We recently took a chocolate making class at Tache Chocolate and had a delicious 90 minutes of composing and nibbling on incredible chocolate creations. Located on the Lower East Side in NYC, Tache Chocolate is owned by the talented and lovely Aditi Malhotra, who was recently awarded Zagat’s “30 Under 30″ Award. Aditi trained at the French Culinary Institute and named her shop after the French word for “smudge” to commemorate the chocolate marks she often finds on her chef’s apron at the end of the day. In addition to her impressive foodie credentials, Aditi is a great teacher–engaging, effusive and clearly in love with her work.
We started off by getting a rundown on some of the ingredients we’d be using: coconut flakes, various spices, nuts, raisins, strawberry wafers and jasmine tea! Aditi also shared with us what some of her favorite chocolate brands are, recommending Valrhona and Callebaut. Then, we got to peek at some of the machines Tache uses in the chocolate making process. We couldn’t wait to get our hands on one of the machines that reminded us of the infamous “I Love Lucy” episode where Lucy starts stuffing truffles into her mouth off of an assembly line. Aditi demonstrated what the machines were used for and how they worked. We also got to taste Aditi’s dark chocolate grignotines, spicy chai truffles and jelly fruits. Delicious!

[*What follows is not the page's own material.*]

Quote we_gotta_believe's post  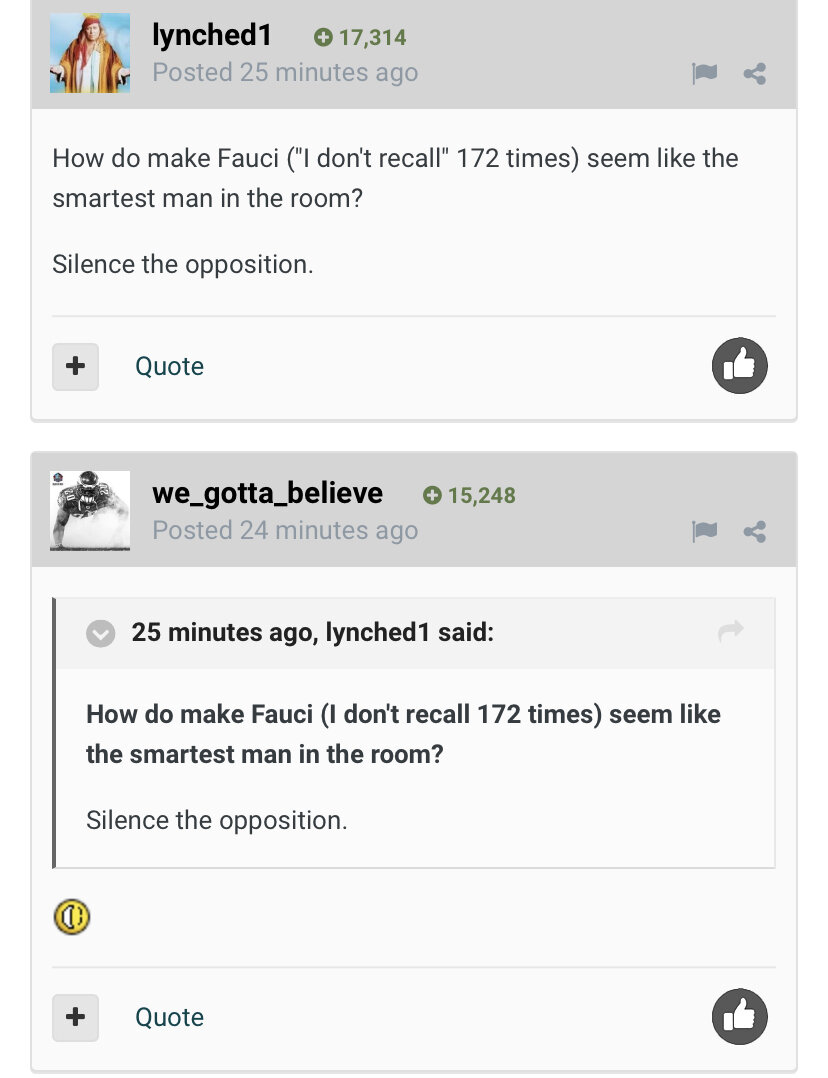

Our first assignment consisted of making white chocolate grignotines and mendients. We learned that white chocolate isn’t actually chocolate. In fact, it’s made mostly from cocoa butter and milk solids. Because of its more neutral flavor, it can serve as a nice base for additions such as various nuts and spices. This was all news to us! After heating the chocolate to the working consistency we set to making our chocolates. Aditi encouraged us to get really creative with our toppings, even showing us how to use pan masala supari mix at one point!
Next we got to work with some yummy, glossy dark chocolate. We started out by making dark chocolate coated marshmallow lollipops with toppings. Here, you can see Aditi neatly demonstrating how to top the lollipops. What you don’t see is what our versions looked like. Hint: definitely not like hers!

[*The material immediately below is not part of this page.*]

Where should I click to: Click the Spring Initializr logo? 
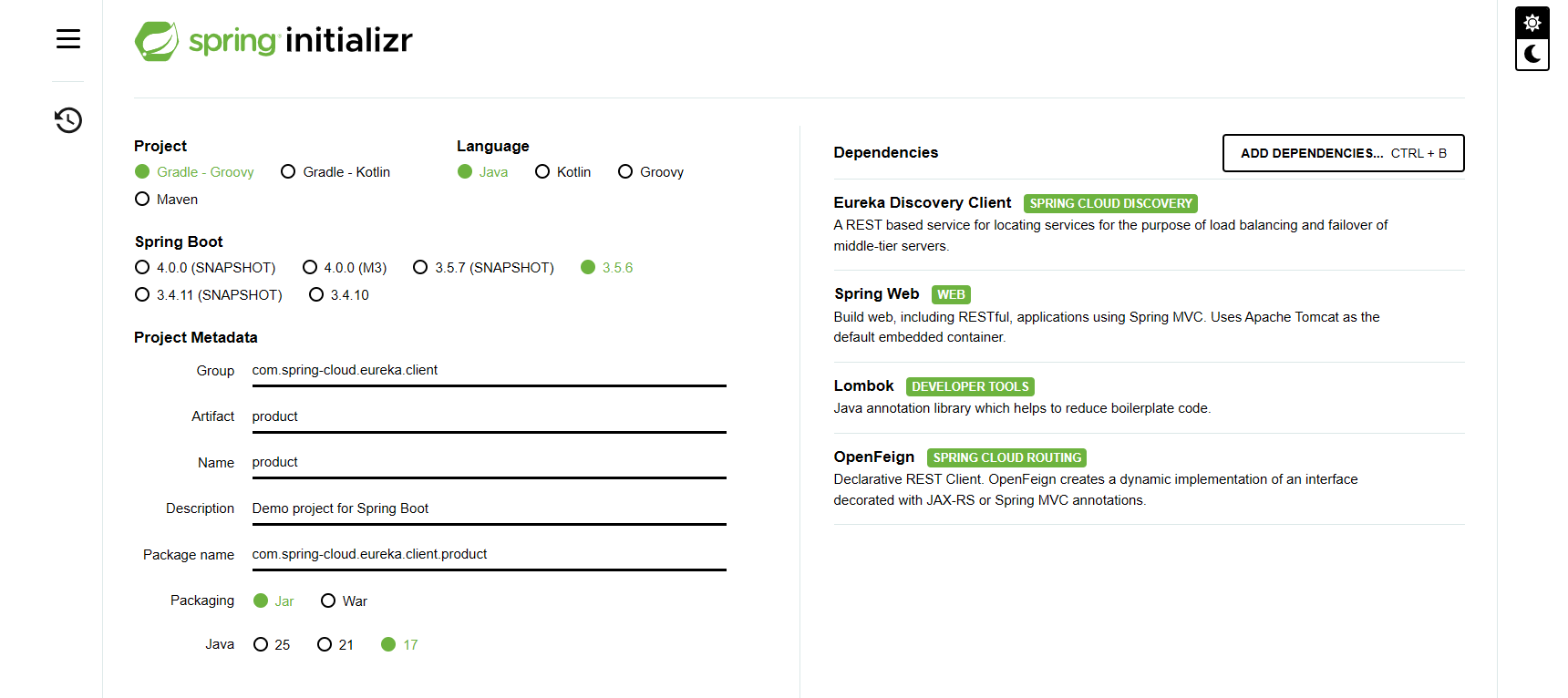273,41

The final part of the class was our favorite – we used molds and filled them with chocolate using one of the machines. We chose an Eiffel Tower and skulls and topped them with edible glitter and sea salt. The glitter ended up looking like sparkling lights on the Eiffel Tower and the red glaze on the skulls made them look super badass. We both agreed that this might’ve been one of the best food-related classes we ever took–it involved making and eating chocolate, after all!